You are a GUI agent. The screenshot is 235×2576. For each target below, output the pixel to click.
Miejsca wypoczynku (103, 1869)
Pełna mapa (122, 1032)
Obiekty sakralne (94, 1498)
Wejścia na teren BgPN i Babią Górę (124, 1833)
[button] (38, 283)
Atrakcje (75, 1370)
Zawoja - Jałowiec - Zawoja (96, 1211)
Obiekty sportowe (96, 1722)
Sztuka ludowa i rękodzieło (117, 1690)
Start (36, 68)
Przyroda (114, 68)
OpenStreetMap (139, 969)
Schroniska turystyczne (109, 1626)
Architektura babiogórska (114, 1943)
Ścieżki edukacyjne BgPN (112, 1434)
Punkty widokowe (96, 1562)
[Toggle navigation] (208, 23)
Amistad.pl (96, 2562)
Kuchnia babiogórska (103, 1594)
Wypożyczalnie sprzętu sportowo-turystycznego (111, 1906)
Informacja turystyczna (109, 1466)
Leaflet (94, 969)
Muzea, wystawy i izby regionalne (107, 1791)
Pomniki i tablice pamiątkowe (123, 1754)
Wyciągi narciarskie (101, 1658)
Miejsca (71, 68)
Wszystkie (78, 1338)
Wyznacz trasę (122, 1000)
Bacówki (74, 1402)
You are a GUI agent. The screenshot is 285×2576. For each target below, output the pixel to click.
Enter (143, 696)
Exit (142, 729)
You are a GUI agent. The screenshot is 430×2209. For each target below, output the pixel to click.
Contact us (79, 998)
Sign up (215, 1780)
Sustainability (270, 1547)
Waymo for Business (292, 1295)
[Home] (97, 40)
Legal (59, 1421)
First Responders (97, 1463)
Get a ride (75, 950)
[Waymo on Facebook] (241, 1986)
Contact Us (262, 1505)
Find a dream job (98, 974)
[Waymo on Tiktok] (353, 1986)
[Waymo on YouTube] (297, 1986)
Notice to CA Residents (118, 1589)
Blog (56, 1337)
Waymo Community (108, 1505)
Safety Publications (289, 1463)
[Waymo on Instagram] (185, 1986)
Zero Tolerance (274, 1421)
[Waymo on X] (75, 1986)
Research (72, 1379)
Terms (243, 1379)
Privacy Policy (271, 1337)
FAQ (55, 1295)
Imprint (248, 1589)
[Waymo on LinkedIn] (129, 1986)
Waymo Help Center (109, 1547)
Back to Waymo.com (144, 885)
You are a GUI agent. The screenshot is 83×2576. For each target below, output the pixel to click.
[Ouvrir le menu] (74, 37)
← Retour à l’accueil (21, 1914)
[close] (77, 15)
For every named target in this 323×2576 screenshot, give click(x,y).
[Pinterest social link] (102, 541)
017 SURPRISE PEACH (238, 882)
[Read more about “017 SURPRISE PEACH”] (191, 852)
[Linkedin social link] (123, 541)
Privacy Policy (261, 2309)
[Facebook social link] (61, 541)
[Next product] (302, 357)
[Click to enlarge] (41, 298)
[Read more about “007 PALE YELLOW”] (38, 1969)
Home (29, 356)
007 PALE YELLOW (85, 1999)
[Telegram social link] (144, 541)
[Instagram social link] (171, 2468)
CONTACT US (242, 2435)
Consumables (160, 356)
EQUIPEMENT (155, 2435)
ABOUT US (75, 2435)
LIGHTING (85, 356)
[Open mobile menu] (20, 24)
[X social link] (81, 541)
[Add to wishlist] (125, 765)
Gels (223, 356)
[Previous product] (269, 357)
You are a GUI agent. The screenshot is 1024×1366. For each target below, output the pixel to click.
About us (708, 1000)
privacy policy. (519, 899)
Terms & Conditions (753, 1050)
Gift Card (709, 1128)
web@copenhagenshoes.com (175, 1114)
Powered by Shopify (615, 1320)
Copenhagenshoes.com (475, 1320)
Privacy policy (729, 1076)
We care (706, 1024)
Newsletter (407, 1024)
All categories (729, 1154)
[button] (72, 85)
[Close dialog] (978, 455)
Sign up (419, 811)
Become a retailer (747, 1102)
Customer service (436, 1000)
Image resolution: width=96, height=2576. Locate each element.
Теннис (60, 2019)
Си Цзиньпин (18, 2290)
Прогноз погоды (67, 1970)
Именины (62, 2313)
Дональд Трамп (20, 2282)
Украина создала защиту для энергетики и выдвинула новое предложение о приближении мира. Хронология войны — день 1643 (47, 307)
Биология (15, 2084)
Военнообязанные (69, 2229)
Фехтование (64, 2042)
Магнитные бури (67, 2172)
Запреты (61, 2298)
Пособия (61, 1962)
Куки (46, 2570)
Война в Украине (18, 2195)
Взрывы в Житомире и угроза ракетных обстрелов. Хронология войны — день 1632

··········

HOW TO COMPLETE THIS TASK => Check each line of the listing above for the word "день". Then state how many lines have it, and nothing further.

WORKED SOLUTION => 2